Your task> From the records below, copy the lines that include "beside".

START Source material

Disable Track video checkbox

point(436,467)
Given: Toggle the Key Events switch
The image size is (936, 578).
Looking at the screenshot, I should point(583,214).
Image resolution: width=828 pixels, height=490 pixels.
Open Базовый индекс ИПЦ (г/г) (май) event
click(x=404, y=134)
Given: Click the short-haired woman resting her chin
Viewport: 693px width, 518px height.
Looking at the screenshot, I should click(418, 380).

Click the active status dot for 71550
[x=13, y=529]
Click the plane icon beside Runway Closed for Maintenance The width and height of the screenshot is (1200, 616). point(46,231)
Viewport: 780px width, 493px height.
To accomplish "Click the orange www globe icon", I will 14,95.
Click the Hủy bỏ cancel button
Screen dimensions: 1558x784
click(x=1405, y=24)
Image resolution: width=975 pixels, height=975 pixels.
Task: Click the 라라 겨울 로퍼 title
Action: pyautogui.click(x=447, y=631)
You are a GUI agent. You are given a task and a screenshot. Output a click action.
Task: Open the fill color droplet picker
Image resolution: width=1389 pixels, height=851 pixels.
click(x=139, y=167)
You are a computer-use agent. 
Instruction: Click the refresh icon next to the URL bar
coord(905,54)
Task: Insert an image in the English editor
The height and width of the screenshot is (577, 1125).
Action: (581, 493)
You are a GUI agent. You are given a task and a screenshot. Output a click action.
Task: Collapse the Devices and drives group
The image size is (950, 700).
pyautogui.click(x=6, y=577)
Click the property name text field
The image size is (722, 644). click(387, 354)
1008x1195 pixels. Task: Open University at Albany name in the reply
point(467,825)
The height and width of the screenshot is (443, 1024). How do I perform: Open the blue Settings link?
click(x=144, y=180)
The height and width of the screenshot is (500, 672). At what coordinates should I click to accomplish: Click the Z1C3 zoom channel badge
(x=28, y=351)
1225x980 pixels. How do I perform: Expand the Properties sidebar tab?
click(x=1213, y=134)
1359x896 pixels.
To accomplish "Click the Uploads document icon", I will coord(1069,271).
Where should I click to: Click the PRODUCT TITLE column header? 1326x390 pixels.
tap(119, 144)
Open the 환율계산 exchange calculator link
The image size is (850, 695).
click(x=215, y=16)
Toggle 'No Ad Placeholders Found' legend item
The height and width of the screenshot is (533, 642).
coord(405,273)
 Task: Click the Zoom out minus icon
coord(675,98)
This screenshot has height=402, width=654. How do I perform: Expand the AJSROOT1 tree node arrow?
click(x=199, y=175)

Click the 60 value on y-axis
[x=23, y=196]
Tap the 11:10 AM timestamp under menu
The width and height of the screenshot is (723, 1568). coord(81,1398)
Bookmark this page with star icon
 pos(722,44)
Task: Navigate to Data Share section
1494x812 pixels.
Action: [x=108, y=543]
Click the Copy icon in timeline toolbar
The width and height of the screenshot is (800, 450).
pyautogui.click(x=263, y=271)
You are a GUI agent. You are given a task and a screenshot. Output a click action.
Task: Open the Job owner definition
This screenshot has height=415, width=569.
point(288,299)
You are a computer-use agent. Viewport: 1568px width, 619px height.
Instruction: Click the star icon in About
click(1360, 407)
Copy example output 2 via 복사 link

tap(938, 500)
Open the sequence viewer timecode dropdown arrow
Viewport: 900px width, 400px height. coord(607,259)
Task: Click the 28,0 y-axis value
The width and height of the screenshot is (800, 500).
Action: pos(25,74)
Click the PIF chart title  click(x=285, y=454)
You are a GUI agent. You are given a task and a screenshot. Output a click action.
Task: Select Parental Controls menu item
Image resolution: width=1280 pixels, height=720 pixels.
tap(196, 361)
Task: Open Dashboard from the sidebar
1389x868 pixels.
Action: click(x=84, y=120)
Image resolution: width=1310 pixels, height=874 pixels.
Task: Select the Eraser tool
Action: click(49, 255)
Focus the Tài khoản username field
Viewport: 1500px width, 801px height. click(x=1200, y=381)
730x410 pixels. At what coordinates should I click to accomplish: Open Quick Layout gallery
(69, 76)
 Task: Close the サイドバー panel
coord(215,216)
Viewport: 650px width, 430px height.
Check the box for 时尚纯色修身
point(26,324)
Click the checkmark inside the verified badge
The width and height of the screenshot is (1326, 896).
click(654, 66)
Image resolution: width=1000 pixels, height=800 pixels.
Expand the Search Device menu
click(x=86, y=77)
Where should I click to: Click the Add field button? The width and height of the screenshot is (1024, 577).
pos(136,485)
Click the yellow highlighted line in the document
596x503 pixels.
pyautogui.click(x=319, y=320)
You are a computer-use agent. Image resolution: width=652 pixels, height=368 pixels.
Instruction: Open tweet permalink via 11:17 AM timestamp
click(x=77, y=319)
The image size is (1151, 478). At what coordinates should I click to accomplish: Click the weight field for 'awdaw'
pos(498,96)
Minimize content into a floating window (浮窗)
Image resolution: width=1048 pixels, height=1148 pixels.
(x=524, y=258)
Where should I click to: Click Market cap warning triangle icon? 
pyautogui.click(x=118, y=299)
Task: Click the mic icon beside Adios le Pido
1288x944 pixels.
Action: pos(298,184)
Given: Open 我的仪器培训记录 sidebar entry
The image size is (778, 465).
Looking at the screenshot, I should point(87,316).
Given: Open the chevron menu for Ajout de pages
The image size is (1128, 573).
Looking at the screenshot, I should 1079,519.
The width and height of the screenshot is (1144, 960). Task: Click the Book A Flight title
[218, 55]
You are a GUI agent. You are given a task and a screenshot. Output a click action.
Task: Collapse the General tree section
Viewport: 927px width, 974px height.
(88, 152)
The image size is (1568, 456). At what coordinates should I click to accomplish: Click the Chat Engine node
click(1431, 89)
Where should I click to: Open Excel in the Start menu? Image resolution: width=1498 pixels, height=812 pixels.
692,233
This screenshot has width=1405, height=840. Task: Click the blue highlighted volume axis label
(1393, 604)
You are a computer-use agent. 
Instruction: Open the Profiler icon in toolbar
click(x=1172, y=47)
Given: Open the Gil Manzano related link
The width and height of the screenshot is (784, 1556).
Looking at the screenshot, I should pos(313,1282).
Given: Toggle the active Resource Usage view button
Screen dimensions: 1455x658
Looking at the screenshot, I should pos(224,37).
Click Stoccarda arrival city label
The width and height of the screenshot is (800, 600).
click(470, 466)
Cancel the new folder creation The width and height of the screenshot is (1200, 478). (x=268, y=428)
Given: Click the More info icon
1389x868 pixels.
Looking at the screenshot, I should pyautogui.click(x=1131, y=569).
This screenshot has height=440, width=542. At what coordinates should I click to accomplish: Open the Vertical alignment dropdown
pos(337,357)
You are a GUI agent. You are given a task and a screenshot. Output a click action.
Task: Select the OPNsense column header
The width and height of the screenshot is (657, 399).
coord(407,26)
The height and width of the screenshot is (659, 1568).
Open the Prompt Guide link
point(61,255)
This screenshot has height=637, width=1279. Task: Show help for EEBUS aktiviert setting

END Source material

Answer>
Click the plane icon beside Runway Closed for Maintenance The width and height of the screenshot is (1200, 616). point(46,231)
Task: Click the mic icon beside Adios le Pido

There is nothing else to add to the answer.